══ PROVIDED MATERIAL

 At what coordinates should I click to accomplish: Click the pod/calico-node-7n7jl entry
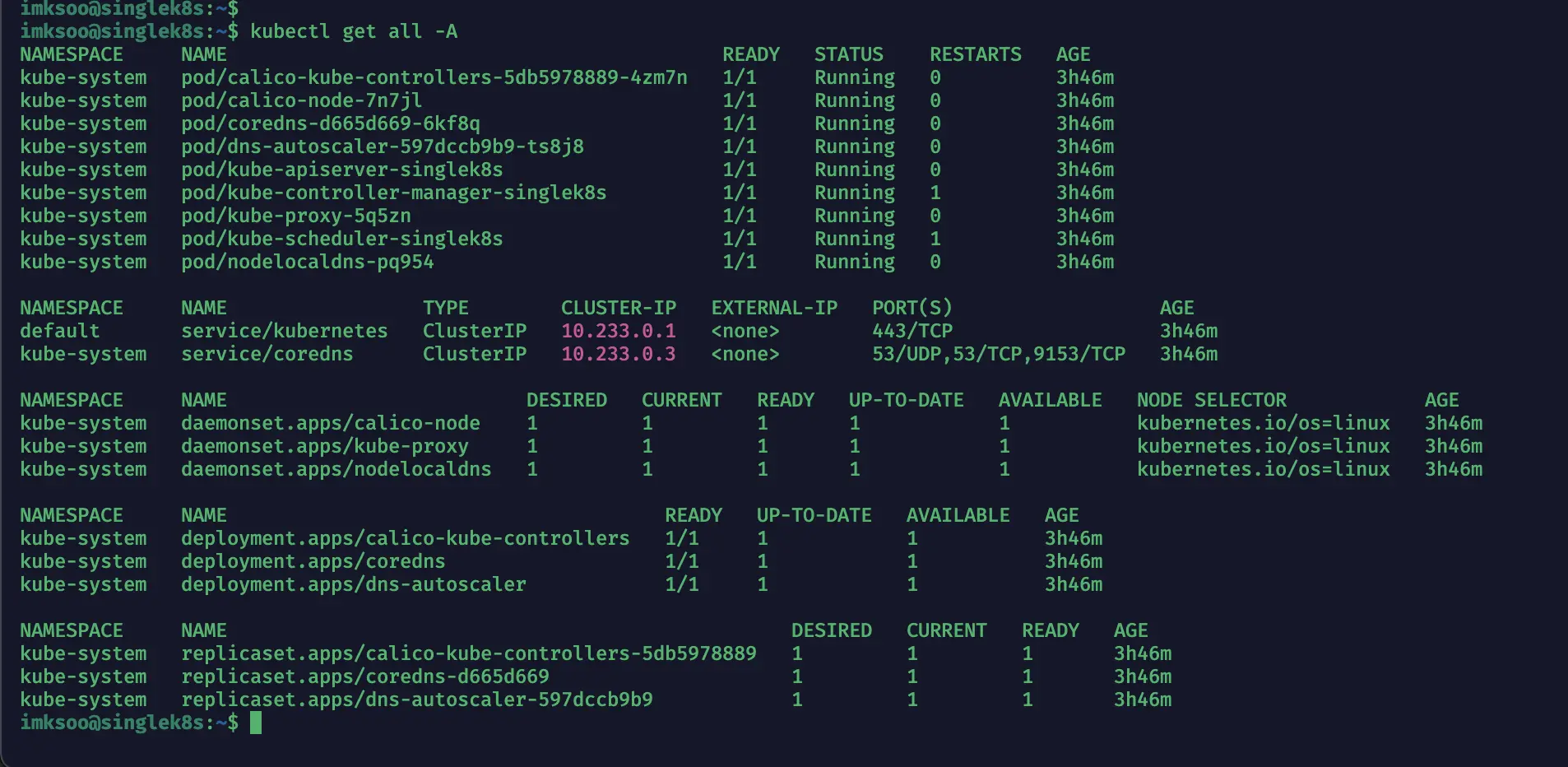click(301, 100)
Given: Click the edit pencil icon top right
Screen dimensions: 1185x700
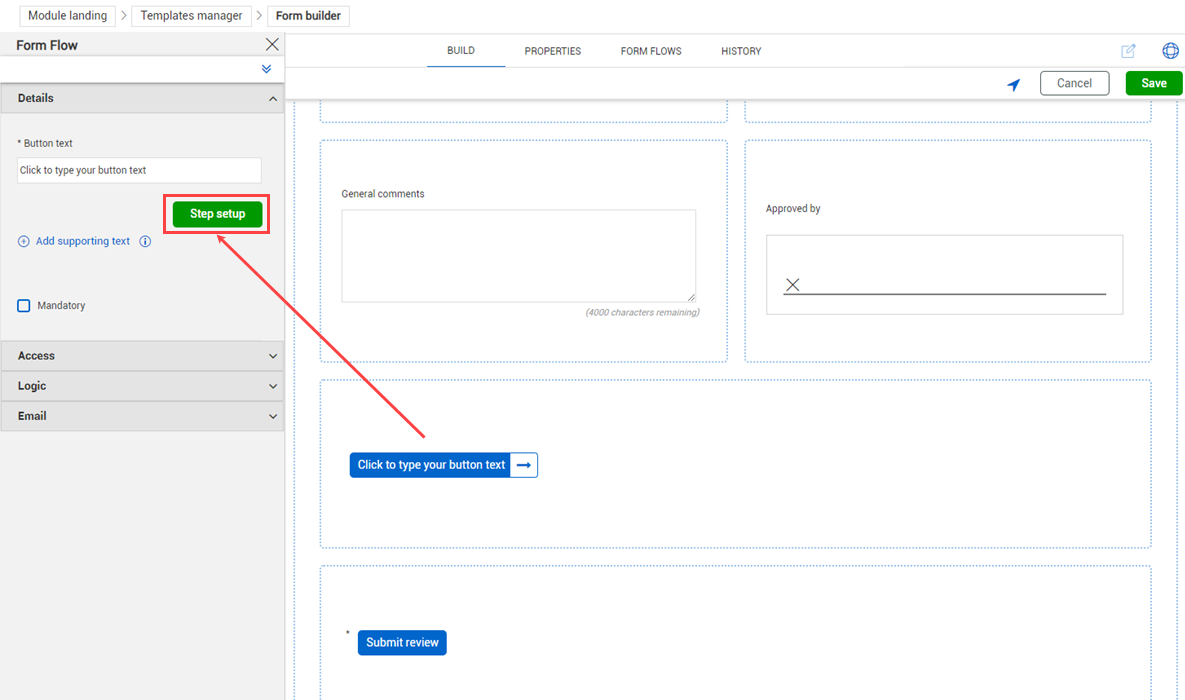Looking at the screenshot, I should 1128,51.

════

EXERCISE BRIEF: Your copy of the entries should be exact and free of pictures.

EXPECTED ANSWER:
 At what coordinates should I click to accomplish: Click the pod/calico-node-7n7jl entry
click(301, 100)
Given: Click the edit pencil icon top right
Screen dimensions: 1185x700
Looking at the screenshot, I should 1128,51.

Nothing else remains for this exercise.